Records excerpted from a collection>

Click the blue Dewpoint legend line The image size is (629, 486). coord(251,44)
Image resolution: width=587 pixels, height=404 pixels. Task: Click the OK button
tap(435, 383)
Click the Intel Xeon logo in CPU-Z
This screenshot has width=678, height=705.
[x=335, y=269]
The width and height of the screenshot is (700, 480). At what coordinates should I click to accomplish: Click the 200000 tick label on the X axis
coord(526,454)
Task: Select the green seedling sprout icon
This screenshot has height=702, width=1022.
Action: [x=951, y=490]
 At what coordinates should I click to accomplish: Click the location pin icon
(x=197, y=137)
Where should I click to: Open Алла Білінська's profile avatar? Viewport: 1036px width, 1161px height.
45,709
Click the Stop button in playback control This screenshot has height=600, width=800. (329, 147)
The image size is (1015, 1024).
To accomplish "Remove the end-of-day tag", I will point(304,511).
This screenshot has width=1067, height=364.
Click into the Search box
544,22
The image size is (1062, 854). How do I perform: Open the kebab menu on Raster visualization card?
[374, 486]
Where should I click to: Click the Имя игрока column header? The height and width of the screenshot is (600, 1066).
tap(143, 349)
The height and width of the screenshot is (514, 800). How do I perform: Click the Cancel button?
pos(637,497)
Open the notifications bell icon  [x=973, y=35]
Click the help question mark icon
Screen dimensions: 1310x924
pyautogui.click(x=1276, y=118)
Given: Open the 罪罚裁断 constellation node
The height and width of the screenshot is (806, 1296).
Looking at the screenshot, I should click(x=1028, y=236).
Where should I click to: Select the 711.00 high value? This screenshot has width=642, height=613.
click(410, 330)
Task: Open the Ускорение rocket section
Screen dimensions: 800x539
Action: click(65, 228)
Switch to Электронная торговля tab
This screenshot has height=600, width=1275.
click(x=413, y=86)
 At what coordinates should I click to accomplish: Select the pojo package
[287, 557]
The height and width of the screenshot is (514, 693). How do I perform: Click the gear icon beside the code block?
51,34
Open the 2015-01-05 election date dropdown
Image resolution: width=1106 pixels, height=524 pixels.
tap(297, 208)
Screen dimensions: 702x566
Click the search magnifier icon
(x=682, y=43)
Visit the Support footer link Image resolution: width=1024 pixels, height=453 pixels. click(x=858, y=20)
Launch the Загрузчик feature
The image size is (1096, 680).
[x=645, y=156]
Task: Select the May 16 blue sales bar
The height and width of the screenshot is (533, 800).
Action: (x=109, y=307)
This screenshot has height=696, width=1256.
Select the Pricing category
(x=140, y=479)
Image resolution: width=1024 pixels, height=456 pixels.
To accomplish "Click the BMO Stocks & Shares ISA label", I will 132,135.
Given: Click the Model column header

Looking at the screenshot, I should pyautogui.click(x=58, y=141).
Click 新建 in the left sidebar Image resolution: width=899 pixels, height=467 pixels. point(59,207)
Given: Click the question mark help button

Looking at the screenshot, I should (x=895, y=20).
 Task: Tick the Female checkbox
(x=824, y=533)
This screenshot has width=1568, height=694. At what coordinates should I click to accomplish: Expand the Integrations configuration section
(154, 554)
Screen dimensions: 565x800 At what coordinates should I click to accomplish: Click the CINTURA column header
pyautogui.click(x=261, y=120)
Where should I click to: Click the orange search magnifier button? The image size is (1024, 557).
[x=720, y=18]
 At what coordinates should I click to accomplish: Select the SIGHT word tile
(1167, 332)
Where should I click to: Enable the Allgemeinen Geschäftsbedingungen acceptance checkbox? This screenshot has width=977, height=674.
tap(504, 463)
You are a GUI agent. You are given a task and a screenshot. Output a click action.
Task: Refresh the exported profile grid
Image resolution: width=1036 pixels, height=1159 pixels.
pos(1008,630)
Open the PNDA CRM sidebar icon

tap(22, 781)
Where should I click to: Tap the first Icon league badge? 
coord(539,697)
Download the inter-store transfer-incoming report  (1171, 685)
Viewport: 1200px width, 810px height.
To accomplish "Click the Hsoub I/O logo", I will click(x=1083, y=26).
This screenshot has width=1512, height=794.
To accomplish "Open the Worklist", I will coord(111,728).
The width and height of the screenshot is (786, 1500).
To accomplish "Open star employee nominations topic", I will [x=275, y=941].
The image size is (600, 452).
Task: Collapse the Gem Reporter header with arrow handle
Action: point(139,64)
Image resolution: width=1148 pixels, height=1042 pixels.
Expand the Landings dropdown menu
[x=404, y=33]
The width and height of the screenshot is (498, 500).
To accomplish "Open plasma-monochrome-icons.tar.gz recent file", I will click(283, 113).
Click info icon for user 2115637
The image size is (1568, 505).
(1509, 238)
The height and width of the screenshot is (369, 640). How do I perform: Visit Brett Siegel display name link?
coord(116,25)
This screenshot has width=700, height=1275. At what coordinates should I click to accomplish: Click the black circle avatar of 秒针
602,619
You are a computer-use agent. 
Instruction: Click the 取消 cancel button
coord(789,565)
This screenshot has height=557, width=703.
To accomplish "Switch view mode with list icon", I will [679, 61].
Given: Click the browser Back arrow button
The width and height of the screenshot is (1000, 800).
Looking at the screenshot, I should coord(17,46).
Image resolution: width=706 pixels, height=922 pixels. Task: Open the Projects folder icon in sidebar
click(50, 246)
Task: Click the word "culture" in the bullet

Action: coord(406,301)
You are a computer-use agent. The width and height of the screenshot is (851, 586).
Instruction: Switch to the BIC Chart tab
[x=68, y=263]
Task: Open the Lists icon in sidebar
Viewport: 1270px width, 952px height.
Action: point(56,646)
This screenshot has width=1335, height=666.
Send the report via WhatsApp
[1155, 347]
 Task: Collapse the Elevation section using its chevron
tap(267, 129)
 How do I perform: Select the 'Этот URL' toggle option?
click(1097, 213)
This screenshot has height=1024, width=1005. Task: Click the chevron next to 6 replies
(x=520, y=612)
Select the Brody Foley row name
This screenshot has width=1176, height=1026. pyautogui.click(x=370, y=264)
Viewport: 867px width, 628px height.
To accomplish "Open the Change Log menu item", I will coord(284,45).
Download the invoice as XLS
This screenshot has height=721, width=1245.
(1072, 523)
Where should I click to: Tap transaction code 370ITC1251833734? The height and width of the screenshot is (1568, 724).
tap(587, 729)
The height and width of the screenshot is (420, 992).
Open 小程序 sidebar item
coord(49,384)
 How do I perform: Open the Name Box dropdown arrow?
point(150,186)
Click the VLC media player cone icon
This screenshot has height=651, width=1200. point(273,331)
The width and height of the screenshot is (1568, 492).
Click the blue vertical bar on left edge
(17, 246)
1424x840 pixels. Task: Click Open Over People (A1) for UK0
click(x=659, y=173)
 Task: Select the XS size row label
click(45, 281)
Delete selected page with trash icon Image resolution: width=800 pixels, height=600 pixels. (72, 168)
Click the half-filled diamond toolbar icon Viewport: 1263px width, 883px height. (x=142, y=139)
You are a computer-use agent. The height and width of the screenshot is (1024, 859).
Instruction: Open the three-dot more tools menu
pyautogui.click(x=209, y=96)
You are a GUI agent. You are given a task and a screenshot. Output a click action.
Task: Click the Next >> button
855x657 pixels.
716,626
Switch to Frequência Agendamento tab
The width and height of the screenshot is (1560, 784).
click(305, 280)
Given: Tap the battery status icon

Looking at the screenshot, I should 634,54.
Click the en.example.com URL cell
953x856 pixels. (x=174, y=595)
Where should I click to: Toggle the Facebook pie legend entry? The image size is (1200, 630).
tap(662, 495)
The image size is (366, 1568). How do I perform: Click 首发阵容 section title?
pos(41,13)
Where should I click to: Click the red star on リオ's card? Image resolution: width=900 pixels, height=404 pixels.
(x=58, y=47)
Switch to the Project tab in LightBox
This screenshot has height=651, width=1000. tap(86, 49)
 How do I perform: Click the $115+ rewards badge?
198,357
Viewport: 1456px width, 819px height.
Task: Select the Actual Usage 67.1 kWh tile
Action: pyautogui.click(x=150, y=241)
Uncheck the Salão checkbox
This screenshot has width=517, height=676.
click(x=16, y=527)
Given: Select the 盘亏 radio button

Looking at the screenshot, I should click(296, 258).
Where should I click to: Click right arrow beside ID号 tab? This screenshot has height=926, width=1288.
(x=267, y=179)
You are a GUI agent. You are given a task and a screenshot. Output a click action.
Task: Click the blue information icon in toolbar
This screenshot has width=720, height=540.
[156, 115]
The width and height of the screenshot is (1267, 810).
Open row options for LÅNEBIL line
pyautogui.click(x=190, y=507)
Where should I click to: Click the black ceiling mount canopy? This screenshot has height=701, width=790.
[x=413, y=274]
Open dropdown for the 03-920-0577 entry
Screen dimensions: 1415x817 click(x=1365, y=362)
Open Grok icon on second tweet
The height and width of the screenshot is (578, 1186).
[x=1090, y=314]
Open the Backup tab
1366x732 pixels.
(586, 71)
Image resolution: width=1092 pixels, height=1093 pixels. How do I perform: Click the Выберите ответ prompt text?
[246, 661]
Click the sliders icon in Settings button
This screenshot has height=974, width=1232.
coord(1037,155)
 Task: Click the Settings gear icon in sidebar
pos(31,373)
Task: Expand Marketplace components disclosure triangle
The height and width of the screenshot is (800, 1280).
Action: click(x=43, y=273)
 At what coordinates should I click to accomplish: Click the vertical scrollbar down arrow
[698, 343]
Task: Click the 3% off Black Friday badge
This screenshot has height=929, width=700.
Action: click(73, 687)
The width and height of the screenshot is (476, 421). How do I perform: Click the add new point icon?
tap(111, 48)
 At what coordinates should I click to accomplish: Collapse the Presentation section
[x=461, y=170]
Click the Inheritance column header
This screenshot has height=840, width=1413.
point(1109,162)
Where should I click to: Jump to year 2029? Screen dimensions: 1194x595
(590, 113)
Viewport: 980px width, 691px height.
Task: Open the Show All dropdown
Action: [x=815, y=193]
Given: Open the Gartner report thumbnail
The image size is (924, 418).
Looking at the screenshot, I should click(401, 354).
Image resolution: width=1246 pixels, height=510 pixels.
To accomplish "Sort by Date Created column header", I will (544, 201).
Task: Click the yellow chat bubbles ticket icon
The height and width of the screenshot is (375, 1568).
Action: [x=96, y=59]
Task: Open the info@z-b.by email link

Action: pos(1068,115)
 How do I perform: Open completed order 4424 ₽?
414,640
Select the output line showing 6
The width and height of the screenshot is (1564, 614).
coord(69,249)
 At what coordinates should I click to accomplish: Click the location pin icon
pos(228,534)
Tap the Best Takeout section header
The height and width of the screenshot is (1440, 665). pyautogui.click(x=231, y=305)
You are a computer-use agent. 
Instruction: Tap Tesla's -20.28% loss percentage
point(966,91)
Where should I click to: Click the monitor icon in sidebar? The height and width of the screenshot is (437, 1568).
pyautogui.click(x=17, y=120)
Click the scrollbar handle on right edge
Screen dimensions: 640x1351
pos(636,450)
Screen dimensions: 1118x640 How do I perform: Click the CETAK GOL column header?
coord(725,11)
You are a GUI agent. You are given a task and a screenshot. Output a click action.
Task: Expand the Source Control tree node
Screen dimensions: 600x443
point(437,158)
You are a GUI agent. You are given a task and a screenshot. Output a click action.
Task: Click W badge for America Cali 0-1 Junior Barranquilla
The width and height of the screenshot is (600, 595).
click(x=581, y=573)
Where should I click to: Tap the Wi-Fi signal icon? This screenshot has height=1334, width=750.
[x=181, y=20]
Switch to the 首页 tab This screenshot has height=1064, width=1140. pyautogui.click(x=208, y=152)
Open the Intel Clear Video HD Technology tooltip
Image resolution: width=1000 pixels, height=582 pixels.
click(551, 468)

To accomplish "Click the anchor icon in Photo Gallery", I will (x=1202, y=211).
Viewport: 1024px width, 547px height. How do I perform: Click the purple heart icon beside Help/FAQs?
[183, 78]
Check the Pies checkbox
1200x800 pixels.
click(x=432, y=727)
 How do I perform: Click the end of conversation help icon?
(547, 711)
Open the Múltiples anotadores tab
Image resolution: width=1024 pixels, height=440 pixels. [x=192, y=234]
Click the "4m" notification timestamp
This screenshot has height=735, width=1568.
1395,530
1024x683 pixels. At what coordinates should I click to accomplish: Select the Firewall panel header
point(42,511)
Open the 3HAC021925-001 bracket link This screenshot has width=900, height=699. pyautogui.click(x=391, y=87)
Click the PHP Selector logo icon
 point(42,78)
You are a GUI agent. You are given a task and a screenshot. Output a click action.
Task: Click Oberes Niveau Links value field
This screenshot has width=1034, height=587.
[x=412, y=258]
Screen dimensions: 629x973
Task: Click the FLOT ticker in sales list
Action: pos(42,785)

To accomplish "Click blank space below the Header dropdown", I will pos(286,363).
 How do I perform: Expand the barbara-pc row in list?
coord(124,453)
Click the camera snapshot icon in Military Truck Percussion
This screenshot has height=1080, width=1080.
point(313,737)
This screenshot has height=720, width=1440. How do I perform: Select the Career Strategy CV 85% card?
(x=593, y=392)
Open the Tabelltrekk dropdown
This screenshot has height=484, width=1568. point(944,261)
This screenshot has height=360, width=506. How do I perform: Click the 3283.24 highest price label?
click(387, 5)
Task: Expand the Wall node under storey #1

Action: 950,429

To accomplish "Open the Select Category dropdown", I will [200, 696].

EXERCISE REQUIREMENTS> Filter the records for lines holding the string "toolbar". Copy each one.

TASK OUTPUT>
Click the half-filled diamond toolbar icon Viewport: 1263px width, 883px height. (x=142, y=139)
Task: Click the blue information icon in toolbar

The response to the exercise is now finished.